_Page excerpt_.
******

Has currency
made a comeback into the economy? What is the currency in circulation & how
does it compare to pre-demonetization levels?

During his
first tenure as the Prime Minister, Narendra Modi made an announcement
regarding demonetization
on 08 November 2016. With this announcement, ₹ 500 and ₹ 1000 currency notes ceased to be legal tender effective
from midnight of 08 November 2016.

Demonetization achieved_announcement

In his speech, the
Prime Minister has listed out various reasons for taking this step. During the
ensuing period, the government, through the ministers kept announcing multiple
objectives of demonetization.

One of the more prominent objectives highlighted by
the government and around which initiatives driven are around building a ‘Cash
less Economy’. The then Finance Minister Arun Jaitley had also tweeted that
cancellation of the ₹ 500 and ₹ 1000 currency
notes will advance India into a cashless economy. Arun Jaitley later went onto
clarify
that ‘cashless economy is actually a less cash economy as no economy
can be fully cashless’.

******

(Dataset excerpt)
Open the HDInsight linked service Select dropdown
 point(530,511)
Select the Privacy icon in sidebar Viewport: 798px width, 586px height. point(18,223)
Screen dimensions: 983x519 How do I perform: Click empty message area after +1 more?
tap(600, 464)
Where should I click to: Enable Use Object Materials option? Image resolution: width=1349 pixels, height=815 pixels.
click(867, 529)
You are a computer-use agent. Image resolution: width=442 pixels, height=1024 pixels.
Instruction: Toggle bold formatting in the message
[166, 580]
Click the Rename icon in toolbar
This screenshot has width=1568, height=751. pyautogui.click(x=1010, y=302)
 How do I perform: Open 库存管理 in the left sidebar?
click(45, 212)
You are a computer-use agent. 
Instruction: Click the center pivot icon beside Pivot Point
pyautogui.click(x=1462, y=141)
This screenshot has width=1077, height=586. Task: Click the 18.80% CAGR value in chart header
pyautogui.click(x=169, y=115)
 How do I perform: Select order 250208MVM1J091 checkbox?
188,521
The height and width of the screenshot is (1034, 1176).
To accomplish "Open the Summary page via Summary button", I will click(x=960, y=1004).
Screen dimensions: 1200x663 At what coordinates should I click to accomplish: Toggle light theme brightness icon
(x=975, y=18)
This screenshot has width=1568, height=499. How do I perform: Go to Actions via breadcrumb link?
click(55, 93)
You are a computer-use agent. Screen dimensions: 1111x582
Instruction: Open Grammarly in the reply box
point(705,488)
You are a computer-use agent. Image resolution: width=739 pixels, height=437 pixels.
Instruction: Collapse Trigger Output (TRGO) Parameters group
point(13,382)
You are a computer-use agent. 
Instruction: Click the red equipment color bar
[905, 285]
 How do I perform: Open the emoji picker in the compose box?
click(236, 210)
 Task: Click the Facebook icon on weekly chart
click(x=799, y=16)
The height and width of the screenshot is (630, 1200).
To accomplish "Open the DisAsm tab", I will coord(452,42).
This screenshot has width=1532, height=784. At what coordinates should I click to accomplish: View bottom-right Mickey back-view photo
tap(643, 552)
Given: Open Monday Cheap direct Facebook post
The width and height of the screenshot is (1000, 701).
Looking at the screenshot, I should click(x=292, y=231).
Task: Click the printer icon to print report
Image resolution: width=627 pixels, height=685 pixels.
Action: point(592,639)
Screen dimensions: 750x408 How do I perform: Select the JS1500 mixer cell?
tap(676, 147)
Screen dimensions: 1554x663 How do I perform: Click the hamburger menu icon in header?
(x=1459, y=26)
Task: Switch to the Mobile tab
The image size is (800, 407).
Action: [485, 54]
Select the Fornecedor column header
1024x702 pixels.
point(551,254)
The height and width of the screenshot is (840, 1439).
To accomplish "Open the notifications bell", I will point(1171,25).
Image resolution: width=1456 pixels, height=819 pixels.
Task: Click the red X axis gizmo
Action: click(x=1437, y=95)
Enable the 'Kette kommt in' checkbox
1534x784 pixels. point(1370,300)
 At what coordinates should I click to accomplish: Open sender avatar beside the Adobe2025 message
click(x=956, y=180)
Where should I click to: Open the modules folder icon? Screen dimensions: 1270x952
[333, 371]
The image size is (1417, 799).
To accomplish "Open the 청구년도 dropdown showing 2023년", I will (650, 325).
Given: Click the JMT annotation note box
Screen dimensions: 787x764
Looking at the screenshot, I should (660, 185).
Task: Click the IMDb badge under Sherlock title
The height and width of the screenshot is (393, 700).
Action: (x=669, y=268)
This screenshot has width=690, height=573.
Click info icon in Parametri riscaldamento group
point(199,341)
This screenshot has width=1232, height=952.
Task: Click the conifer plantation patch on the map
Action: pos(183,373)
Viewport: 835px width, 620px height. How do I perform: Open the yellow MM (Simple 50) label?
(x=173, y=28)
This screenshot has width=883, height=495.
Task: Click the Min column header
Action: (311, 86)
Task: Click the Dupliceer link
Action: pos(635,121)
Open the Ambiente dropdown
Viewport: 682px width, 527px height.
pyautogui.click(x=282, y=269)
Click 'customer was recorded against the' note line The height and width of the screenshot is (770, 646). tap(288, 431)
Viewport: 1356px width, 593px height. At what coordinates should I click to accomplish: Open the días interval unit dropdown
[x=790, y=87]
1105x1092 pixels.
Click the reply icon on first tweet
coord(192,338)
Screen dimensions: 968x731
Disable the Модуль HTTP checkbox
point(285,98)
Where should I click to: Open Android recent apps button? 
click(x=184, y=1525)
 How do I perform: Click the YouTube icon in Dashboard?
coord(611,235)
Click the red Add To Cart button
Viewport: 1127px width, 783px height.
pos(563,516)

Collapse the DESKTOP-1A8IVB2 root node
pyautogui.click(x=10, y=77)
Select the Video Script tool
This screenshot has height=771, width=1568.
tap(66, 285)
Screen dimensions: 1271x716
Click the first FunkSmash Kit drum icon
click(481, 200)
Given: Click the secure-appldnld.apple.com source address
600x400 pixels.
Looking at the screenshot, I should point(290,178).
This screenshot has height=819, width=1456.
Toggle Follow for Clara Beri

******

_Tasks to carry out_.
1. In the demonetization article, how did Arun Jaitley later clarify what a "cashless economy" means?
2. Extend the demonetization article, starting right after its final sentence.

_Set of answers_.
1. He clarified that a cashless economy is actually a less cash economy, because no economy can be fully cashless.

2.
In this story, we
review the current circulation of cash in the economy after nearly 3 years of
demonetization and see if we have had a progress towards less cash economy.

Reducing the
circulation of cash in the economy and encouraging digital transactions

During his address to
the nation
on 08 November 2016, the Prime Minister highlighted the following
points as being the broad reasons for taking such a step. 

  • The magnitude of cash in circulation is directly linked to the level of
    corruption.
  • High circulation of cash also strengthens the hawala trade which is
    directly connected to black money and illegal trade in weapons. 
  • Cross-border terrorism is being funded by fake currency

The government has on its end took initiatives to
incentivize people
to opt for digital transactions. The reasons stated in the prime
ministerial address and the further actions from the government indicate the
intent of the government to move the economy towards a less cash society.

More cash
currently in circulation than prior demonetization

At the end of
October 2016, i.e. prior to demonetization the total currency
in circulation
was ₹ 17.77 lakh crores, out of which only ₹ 0.75 lakh crores was with the banks and the rest of ₹ 17.02 lakh crores were with the public.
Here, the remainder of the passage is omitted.